Temuan tersebut diperoleh setelah dilakukan audit khusus oleh Tim Satuan Pengawas Intern Regional X Makassar, kemudian ditindaklanjuti Kejari Sorong.
Untuk itu, Kajari Sorong, Muhammad Rizal merilis satu nama yang dianggap bertanggung jawab atas kerugian yang dialami Perum Bulog sebesar Rp. 1,9 miliar, Jumat (21/7).
“Kami sudah melakukan beberapa kali ekspos dan menetapkan SR sebagai tersangka dugaan korupsi kegiatan penyimpanan dan pendistribusian beras dan gula pasir pada Perum Bulog Sub Divre Sorong,” jelas Kajari dalam konferensi pers di Kantor Kejari Sorong, Jumat (21/7).

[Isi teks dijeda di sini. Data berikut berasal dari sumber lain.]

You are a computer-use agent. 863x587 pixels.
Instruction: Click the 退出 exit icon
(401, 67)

Diutarakannya, pihak Kejari Sorong telah melakukan pemeriksaan terhadap 24 saksi dari internal Perum Bulog Sub Divre Cabang Sorong dan pelaku usaha yang bermitra dengan Perum Bulog Subdivre Cabang Sorong.

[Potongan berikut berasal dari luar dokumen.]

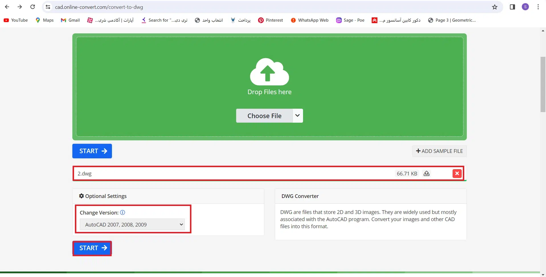This screenshot has height=277, width=546.
Task: Open the browser side panel icon
Action: tap(512, 7)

Lanjut dia, sebagai penguatan pembuktian dan perumusan perbuatan pidana, sudah dilakukan pemeriksaan ahli yang dilengkapi alat bukti surat yang sudah disita.
“Hasilnya, diketahui dalam pengelolaan persediaan beras dan gula pasir pada kegiatan penyimpanan dan pendistribusian beras dan gula pasir pada Perum Bulog Subdivre Cabang Sorong, terdapat selisih kurang fisik barang berdasarkan Laporan Hasil Audit Khusus Tim Tim SPI Regional X Makassar sebesar Rp. 1.910.565.024 dari rentan waktu 2016 sampai 2018 yang berimplikasi pada kerugian keuangan negara,” papar Kajari.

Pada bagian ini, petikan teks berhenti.